The goal of the Cr(VI) MOA Research study was to inform the Mode of Action (MOA) underlying the oral and intestinal tumors observed in the NTP 2-year study, as well as provide information that regulators could use to inform their risk assessments of Cr(VI). Major study findings are summarized in Thompson et al. (2013), and a brief summary is presented below. However, to understand these findings, one must consider the structure and function of the mucosa lining the small intestine. As shown in Figure 1.1 below, the small intestine is lined by finger-like projections called villi. Enterocytes lining the intestinal villi absorb nutrients from foodstuffs, primarily in the duodenum and proximal jejunum. Nutrients are transported by the villous enterocytes from the lumen and into the bloodstream. These absorptive enterocytes lining the villi are highly proliferative in nature and die and slough into the lumen within several days of cell genesis. These dying villous cells are constantly replenished by epithelial cells that are ‘born’ in the crypt (below the intestinal surface) and migrate to the villus where they eventually slough into the lumen of the intestinal tract, all within a matter of approximately three days. It is generally well-accepted that tumors originate from mutations in the stem cells that reside at the base of the intestinal crypts as opposed to the epithelial cells lining the intestinal villi.

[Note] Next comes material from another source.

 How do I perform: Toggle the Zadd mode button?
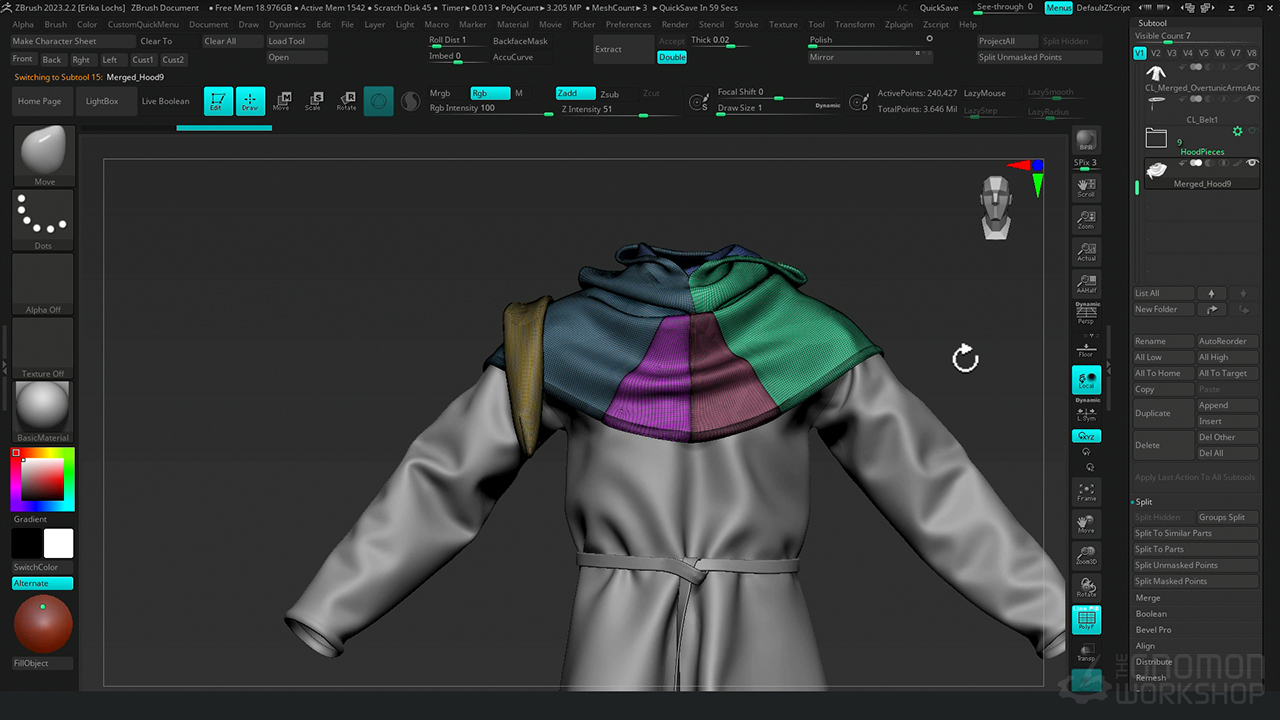(575, 93)
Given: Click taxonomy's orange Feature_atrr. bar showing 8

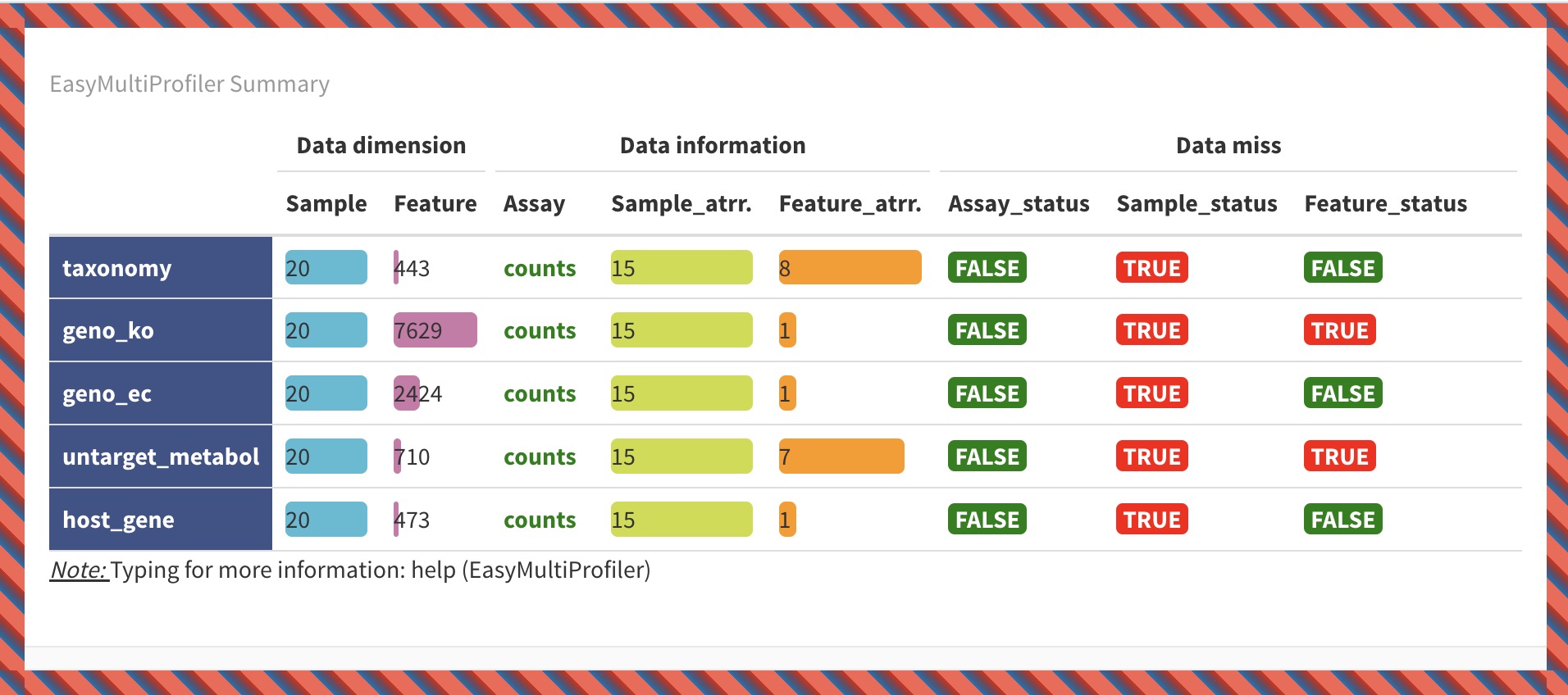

Findings from the Cr(VI) MOA Research Study suggest the sequence of key events depicted in the figure above. Normally, duodenal villi are long and narrow, and the crypts comparatively short (Figure 1.1). Absorption of Cr(VI) at the intestinal villi leads to cytotoxicity within the villous portion of the mucosa, as evidenced by cytoplasmic vacuolization and blunting. This toxicity leads to an increased demand for new epithelial cells to replace the damaged villi, and results in an increase in proliferating epithelial cells within the crypt and a concomitant lengthening of the crypt depth (Figure 1.2). This increased regenerative proliferation and cell division in an already highly proliferative tissue leads to an increase probability of spontaneous mutations, perhaps also potentiated by an oxidative environment due, in part, to infiltration of immune cells. This increase in spontaneous mutation due to intestinal wounding and regeneration over the entire lifespan of the mouse leads to an increase in intestinal tumor (e.g. adenoma) formation (Figure 1.3). Notably, NTP reported that villous blunting and crypt hyperplasia did not occur in rats, and these animals did not develop intestinal tumors after exposure to Cr(VI) in drinking water. In fact, a similar disparity in intestinal cancer between mice and rats has been noted for other intestinal carcinogens, and a similar cytotoxicity-based MOA has been accepted for those compounds by both scientists and regulators (Federal Register, 2004).
The implications of this MOA for Cr(VI) is that intestinal tumors occurred in mice as a result of long-term wounding and healing in response to lifetime exposure to very high concentrations of Cr(VI) in drinking water. Doses where such wounding does not occur are unlikely to pose any carcinogenic risk to rodents or humans. These findings, in conjunction with sophisticated pharmacokinetic models for chromium disposition (Kirman et al., 2012, 2013), can help regulators in risk assessment and determining safe drinking water levels for Cr(VI) that pose no intestinal cancer risk to humans.
Thompson, C.M., Proctor, D.M., Suh, M., Haws, L.C., Kirman, C.R., and Harris, M.A. 2013. Assessment of the mode of action underlying development of rodent small intestinal tumors following oral exposure to hexavalent chromium and relevance to humans. Crit Rev Toxicol., 43(3):244-274.
Kirman, C.R., Hays, S.M., Aylward, L.L., Suh, M., Harris, M.A., Thompson, C.M., Haws, L.C., and Proctor, D.M. 2012. Physiologically based pharmacokinetic model for rats and mice orally exposed to chromium. Chem Biol Interact., 200(1):45-64.
Kirman, C.R., Aylward, L.L., Suh, M., Harris, M.A., Thompson, C.M., Haws, L.C., Proctor, D.M., Lin, S.S., Parker, W., and Hays, S.M. 2013. Physiologically based pharmacokinetic model for humans orally exposed to chromium. Chem Biol Interact., 204(1): 13-27.
Federal Register. 2004 “Captan; Cancer Reclassification; Amendment of Reregistration Eligibility Decision; Notice of Availability,” 69 Federal Register 226 (24 November 2004), pp. 68357-60.